Since the safety twin is not displayed when raytracing, we do NOT recommend using Raytracing when in a session with VR participants in the same real-world space.

Safety twin positions are representative, not exactly accurate. Since accuracy greatly relies on a correct tracking system setup, we have added a tracking systems section, to help with this.

Adding a Custom Avatar

Here are some guidelines for adding a custom avatar into your VRED collaboration session:

Avatar Body Part Names

Here are the filenames for the avatar body parts.

Part Filename
Head Head.osb
Torso Torso.osb
Billboard Billboard.osb
Left hand L_hand_baked.osb
Right hand R_hand_baked.osb
Tablet Tablet.osb

These files are loaded from C:\\ProgramData\\Autodesk\\VREDPro-nn.nn\\Data\\Internal\\VR\\Avatar to create avatars and safety twins.

In general, the structure of the original VRED shipped OSB files must be kept, as some nodes must not be deleted nor renamed.

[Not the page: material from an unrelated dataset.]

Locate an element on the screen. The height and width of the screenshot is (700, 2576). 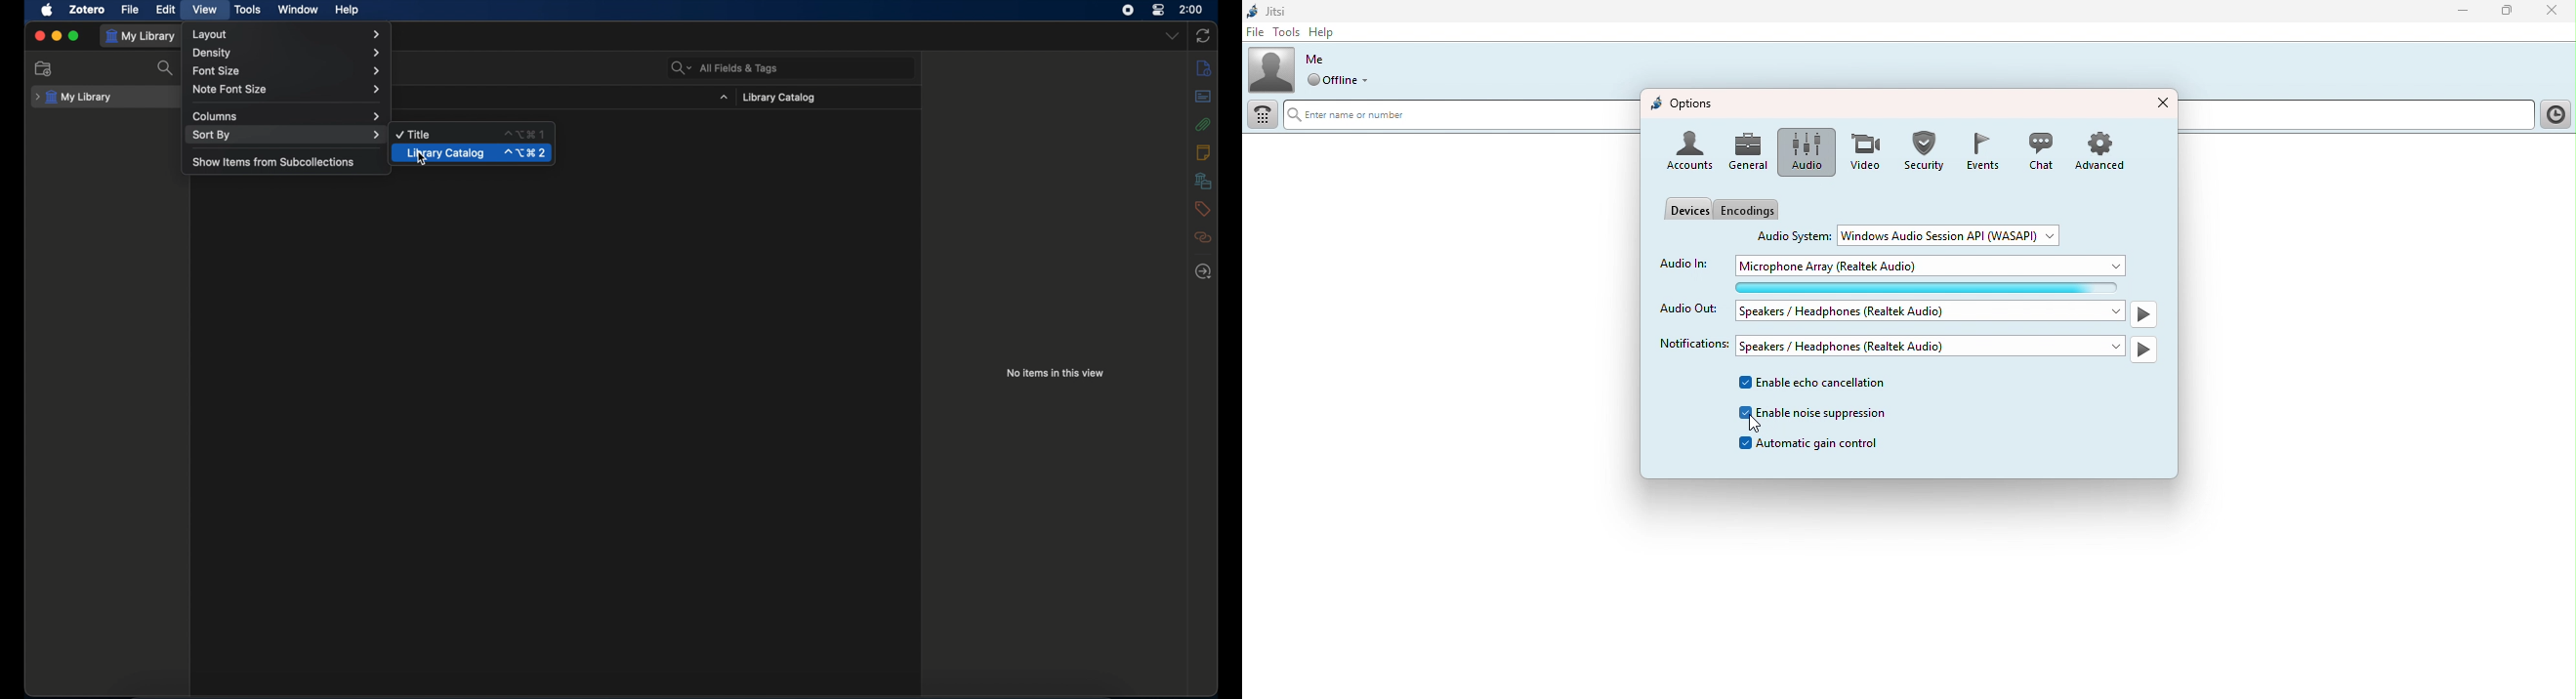
title is located at coordinates (414, 135).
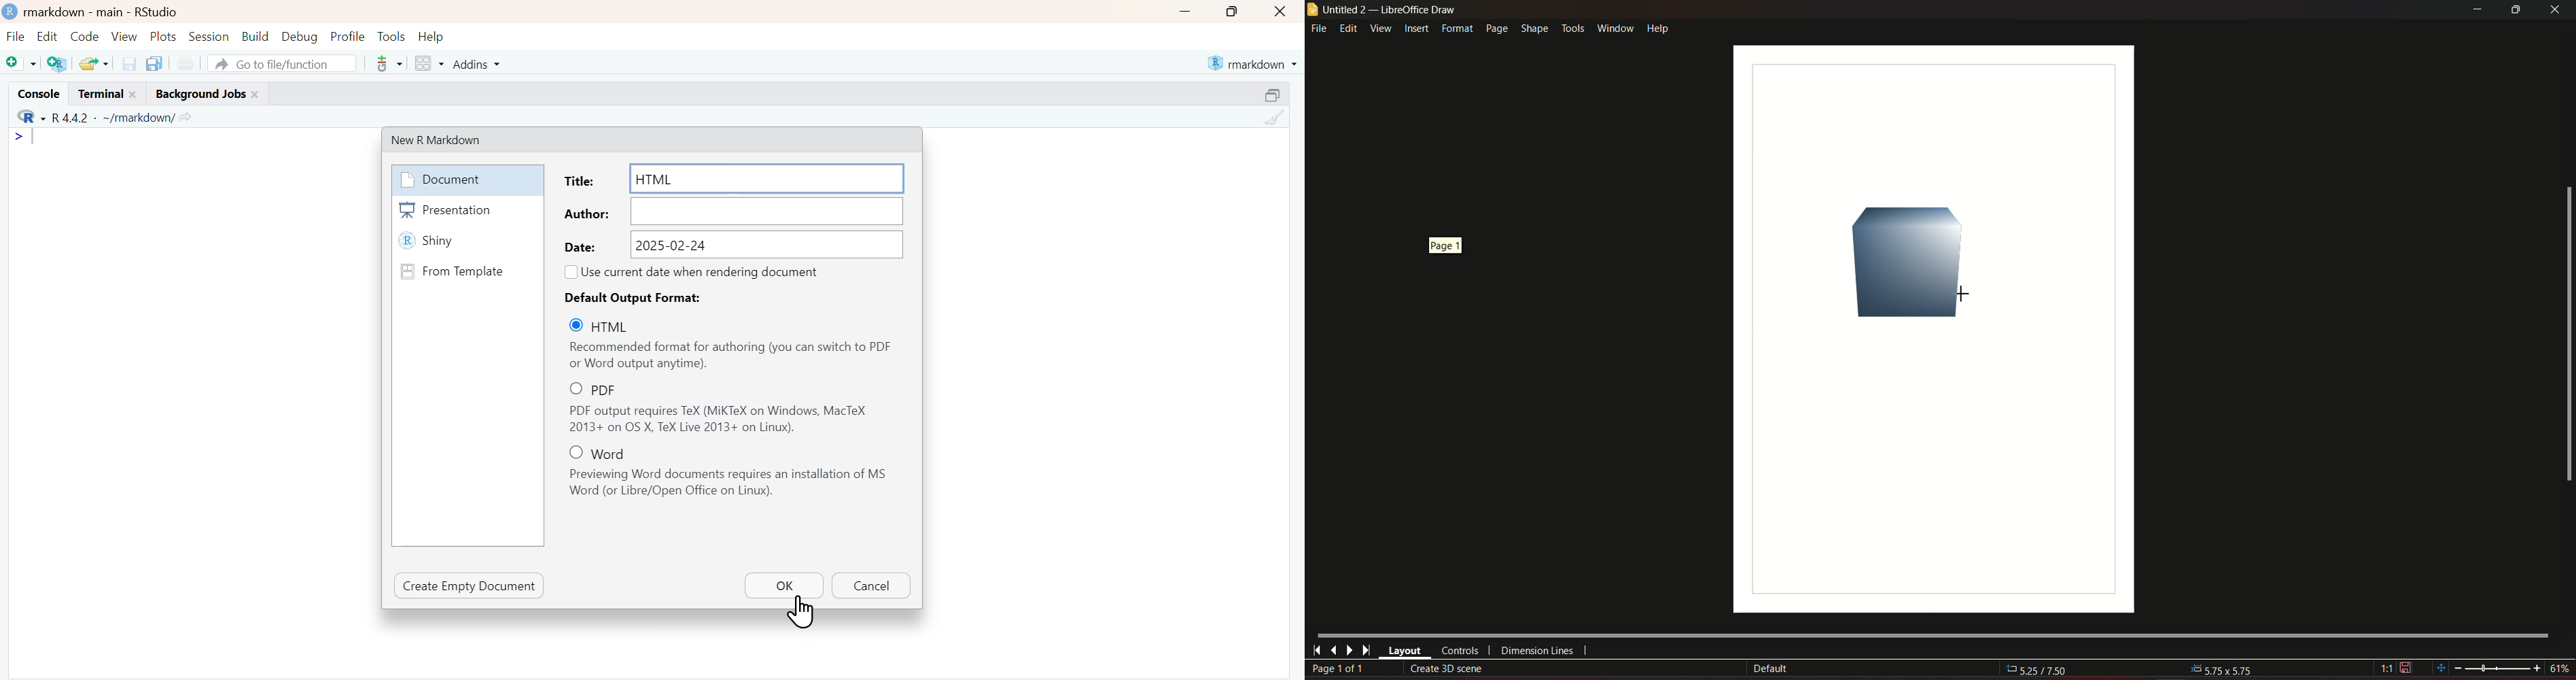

In the following we list the guidelines for materials and geometry.

Guidelines for Materials

At the start of a VR session, each participant is automatically assigned a color. This color can be changed, during the session, with the Collaboration module's Color option. This color is applied to avatar parts with the colored\_part\_mtl material.

Collaboration Colors

Note:

The colored\_part\_mtl material type must be plastic or reflective plastic and applies to all .osb parts, with the exception of Billboard.osb.

Guidelines for Geometry

Note:

Do NOT change the following node names.

Part Node Names to Keep Note
Hand R_HandOpen L_HandOpen This is the default hand pose (or gesture) for the avatar's hand. It is used when no controller buttons are pressed. It is also the only pose for the safety twin. This is one of the poses underneath gesture_switch.
Hand R_hand_transformation L_hand_transformation Each of these has two transformation variants: Oculus and OpenVR VRED. These set the OpenVR variant (i.e., the 2nd one) when loading the hand.
Hand gesture_switch Switch node containing these poses: picking, pointing, thumb-up, fist, and open hand. This must be named R_HandOpen for the right hand and L_HandOpen for the left.
The Torso

Note that the default torso file shipped with VRED 2019.2 has a translation of Y = -275. This positions the torso in a plausible way below the head.

The Hands

The default avatar hand design shipped with VRED 2019.2 mimics that of normal hands.

Note that for avatar hands:

Summary

VRED assumes these avatar properties:

Avatar height: 1.75 m

Part Filename Material for the Unique Color Orientation Note
Head Head.osb Colored_part_mtl Looks toward-Z. Use Plastic or Reflective Plastic for the colored parts.
Torso Torso.osb colored_part-mtl Looks toward -Z. Translated by (0,-275,0)wrt. the head. Use Plastic or Reflective Plastic for the colored parts.
Billboard Billboard.osb n/a Looks toward -Z. Centered in the origin. Must be made of Plastic material. The color stripe at the top is rendered as a 2D rectangle.
Left hand L_hand_baked.osb colored_part_mtl The origin is in the base of the wrist. Must have these nodes: L_hand_transformation, gesture_switch, L_HandOpen.
Right hand R_hand_baked.osb colored_part_mtl The origin is in the base of the wrist. Must have these nodes: R_hand_transformation, gesture_switch, R_HandOpen.
Tablet Tablet.osb colored_part_mtl Must have these nodes: R_hand_transformation, gesture_switch, R_HandOpen.